Cheguei em Paraty no segundo dia da FLIP, depois de seis horas de viagem, em um final de tarde chuvoso. As pedras brilhantes, arredondadas por séculos de tráfego de carros de boi, cavalos, burros e carroças causam admiração e temor. O conhecido “pé -de- moleque”, construído no século XVIII, durante o desenvolvimento do ciclo do ouro.
A cidade de Paraty ficou muitos anos esquecida no tempo. Somente na década de 1970 começou a se recuperar devido à abertura da rodovia Rio-Santos. A partir de então, o turismo passou a ser a principal atividade econômica da cidade. Este longo período de esquecimento fez com que ficasse preservada como era nos séculos XVIII e XIX. As ruas do centro histórico eram calçadas com pedras irregulares, trazidas de Portugal como lastro nos barcos, que as deixavam em Paraty e voltavam carregados de ouro e outras mercadorias. Até 1980 o calçamento de pedras estava em perfeito estado, alinhadas e todas na mesma altura. Entretanto, nesse ano, elas foram retiradas para a construção da rede de esgoto e ao serem recolocadas não o fizeram corretamente. Falta de planejamento, reparo insuficiente, e impacto na identidade histórica resultaram em uma alteração na aparência das ruas comprometendo uma cidade que tanto valoriza seu patrimônio cultural.

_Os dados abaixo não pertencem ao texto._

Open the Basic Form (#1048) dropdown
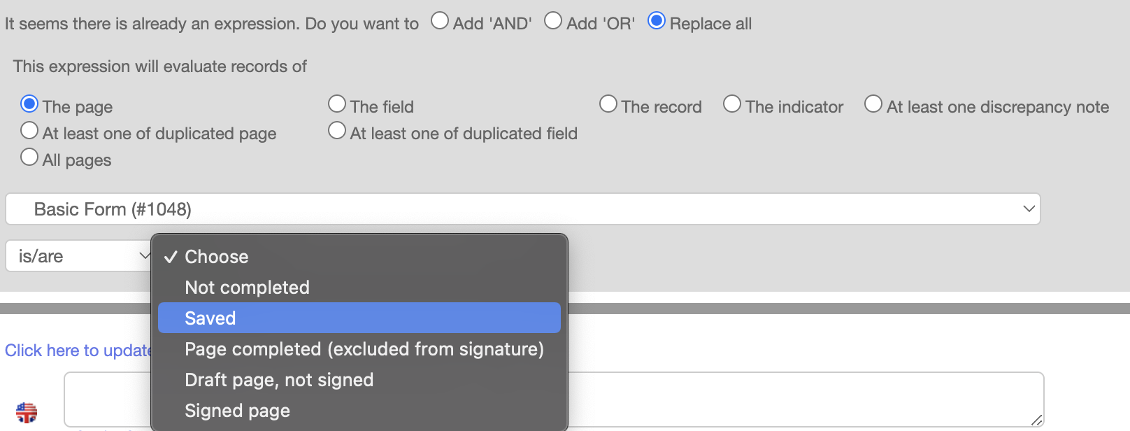1130x431 pixels. pyautogui.click(x=522, y=209)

Toda esta introdução é para falar a respeito do meu corpo em Paraty.
Até o ano passado meu corpo fazia os ajustes necessários para me movimentar de acordo com o ambiente.
Costumo caminhar na rua olhando para o chão, pois sei que as calçadas são perigosas, esburacadas, mal-cuidadas, mesmo em Higienópolis, bairro de elite e de velhos.
Em Paraty, com todos os sinais de perigo em alerta, a coragem de enfrentar qualquer tipo de distância sozinha, me faltou.
Durante à noite, pé -de -moleque brilhando de chuva, nem pensar, durante o dia, pé -de- moleque seco, embora temerário, arrisquei.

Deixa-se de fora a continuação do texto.